Render the rows as a Markdown table with the columns Number and Line, starting at the line that contains "Where should I" and running through the end of the rows, including both ends. Skip blank lines, and leave the pictures out of the table.

_Record excerpts_

= = =

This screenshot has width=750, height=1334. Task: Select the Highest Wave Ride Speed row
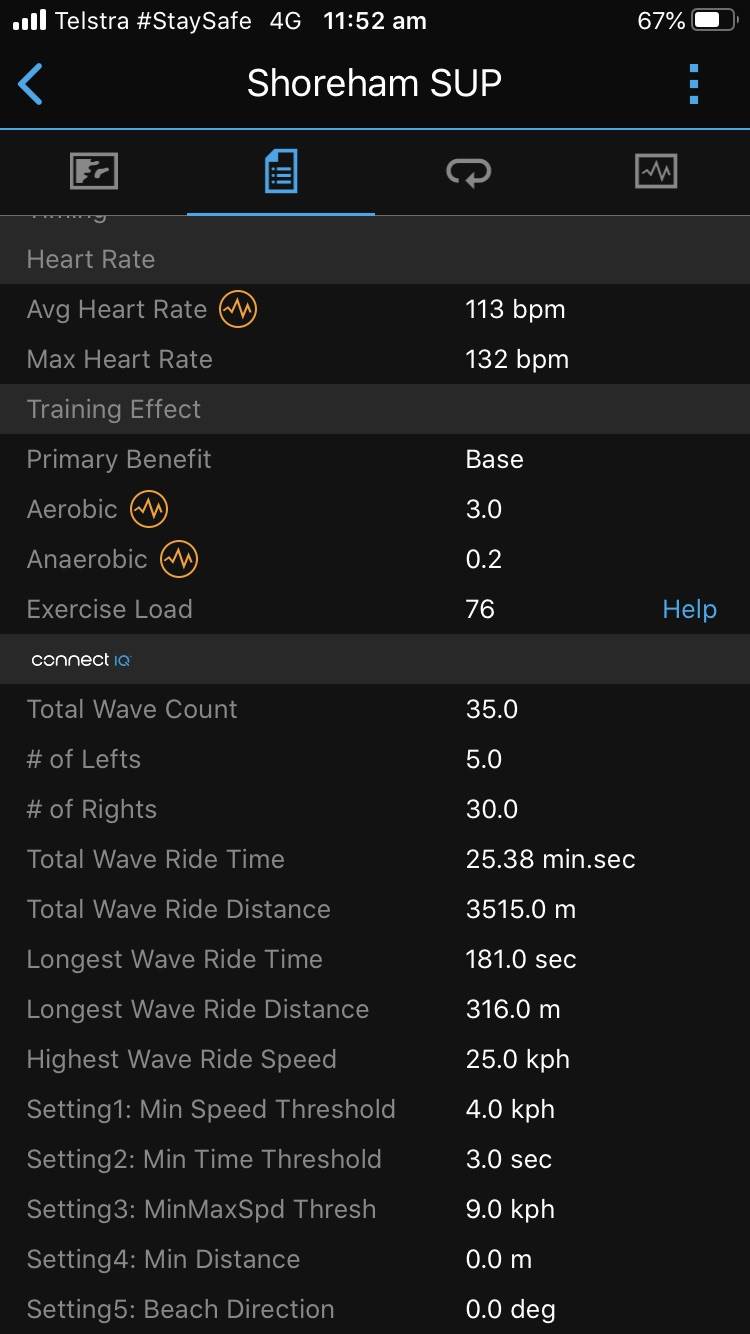[x=374, y=1059]
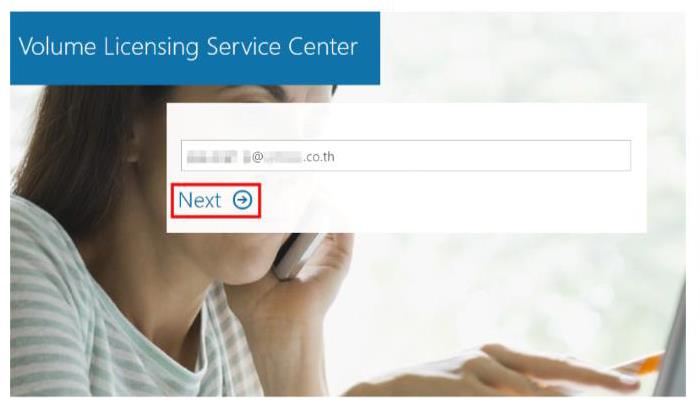The height and width of the screenshot is (406, 700).
Task: Click blank blue banner area right of title
Action: click(369, 48)

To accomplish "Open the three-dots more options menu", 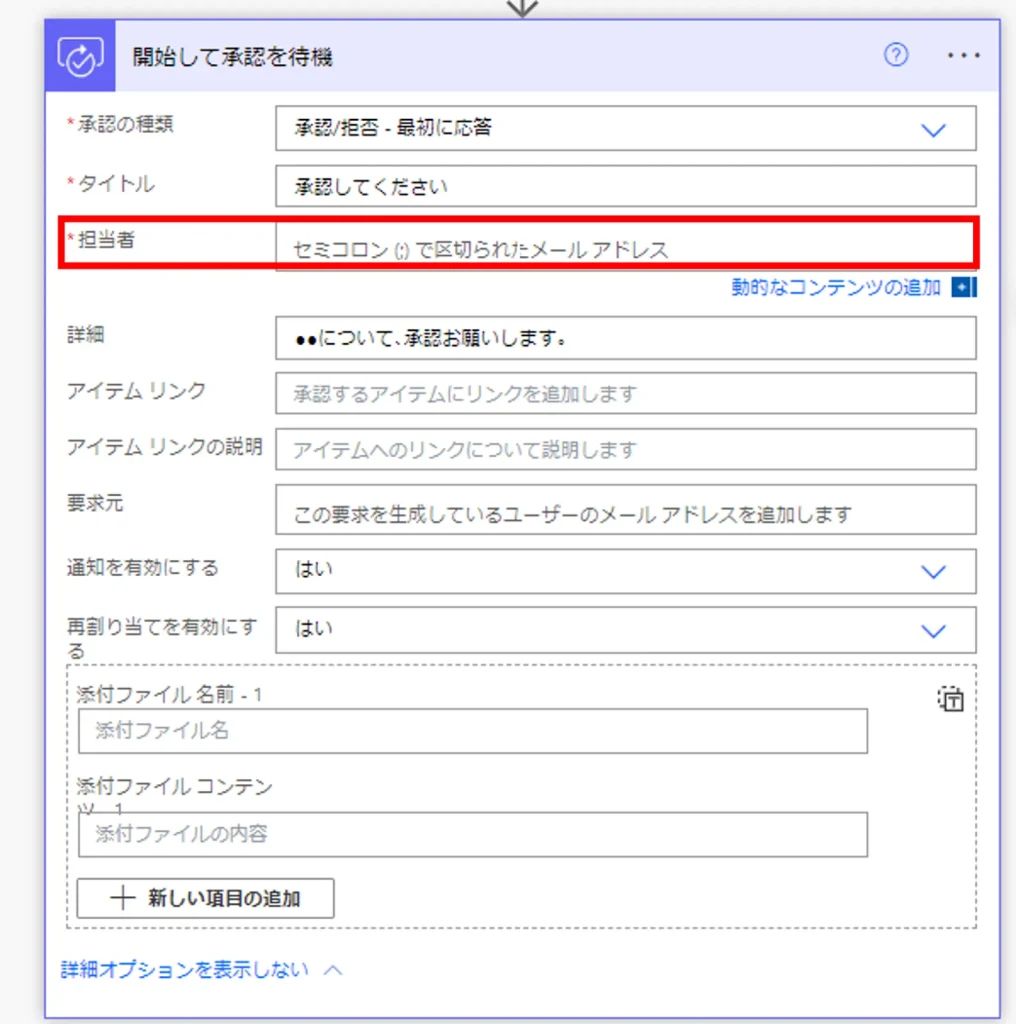I will [963, 56].
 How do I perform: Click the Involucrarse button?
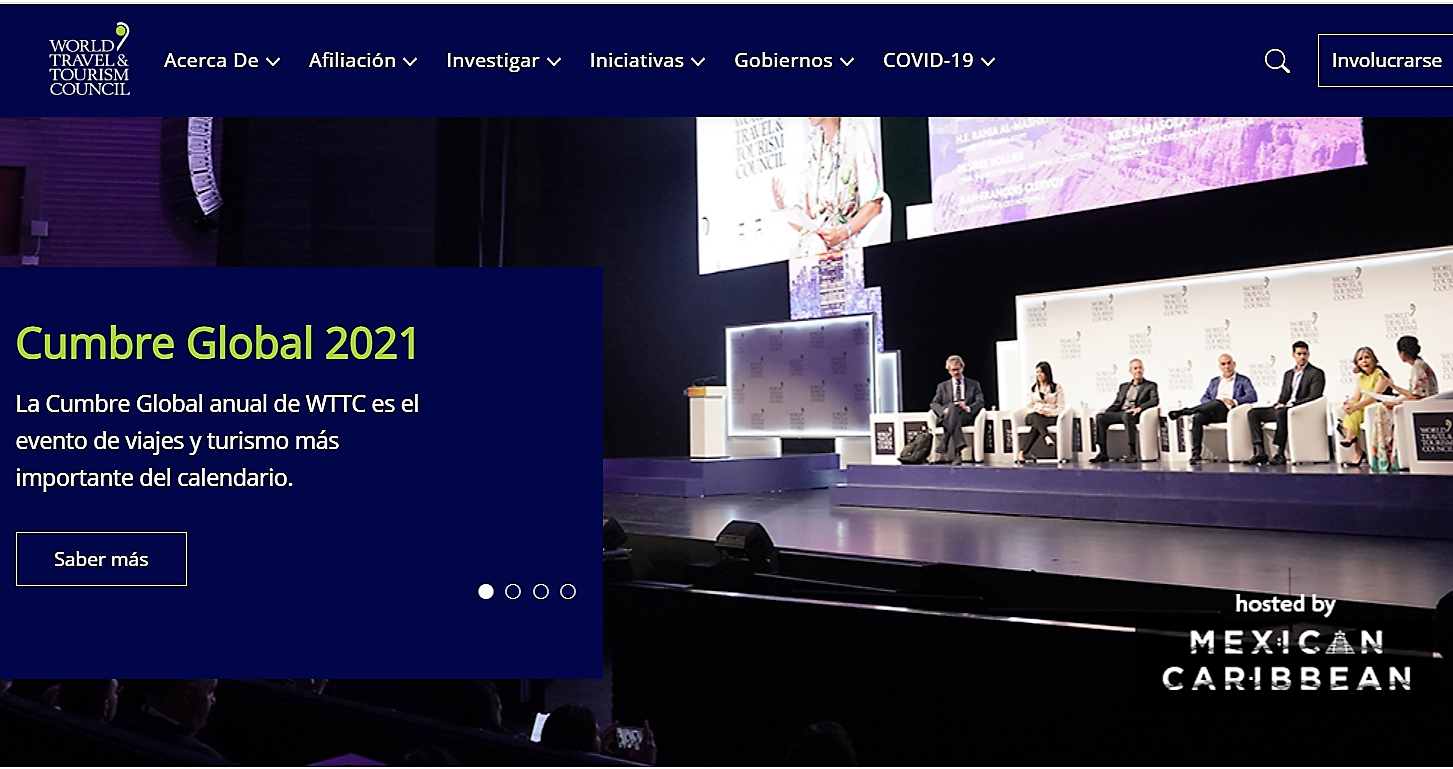(x=1385, y=61)
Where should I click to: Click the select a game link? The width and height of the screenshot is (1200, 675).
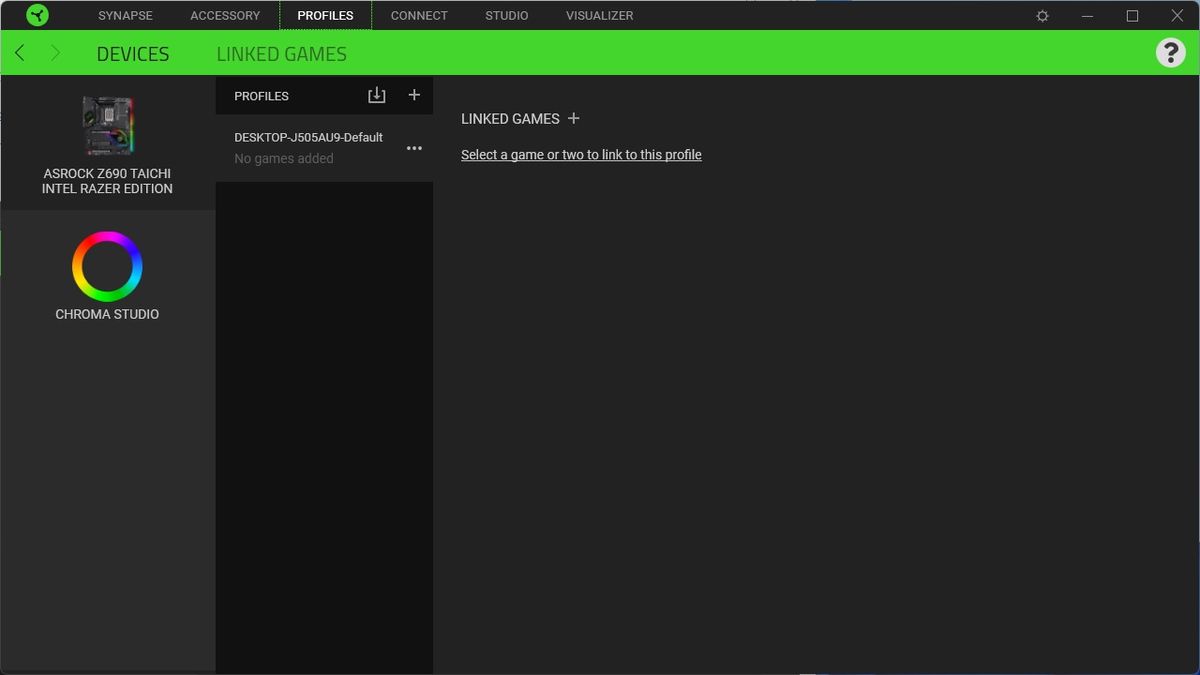click(581, 155)
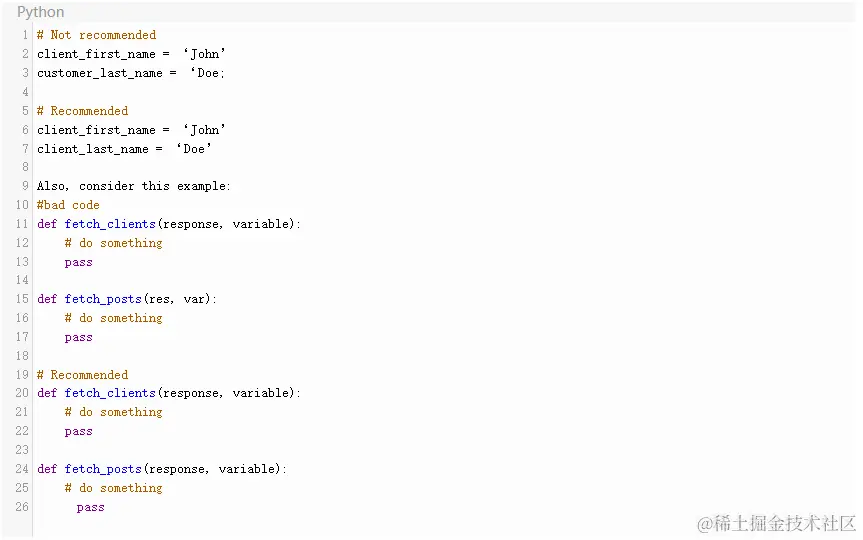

= = =

_Expected output_
| Number | Line |
|---|---|
| 1 | Where should I click to: Click the select a game link? The width and height of the screenshot is (1200, 675). |
| 2 | click(581, 155) |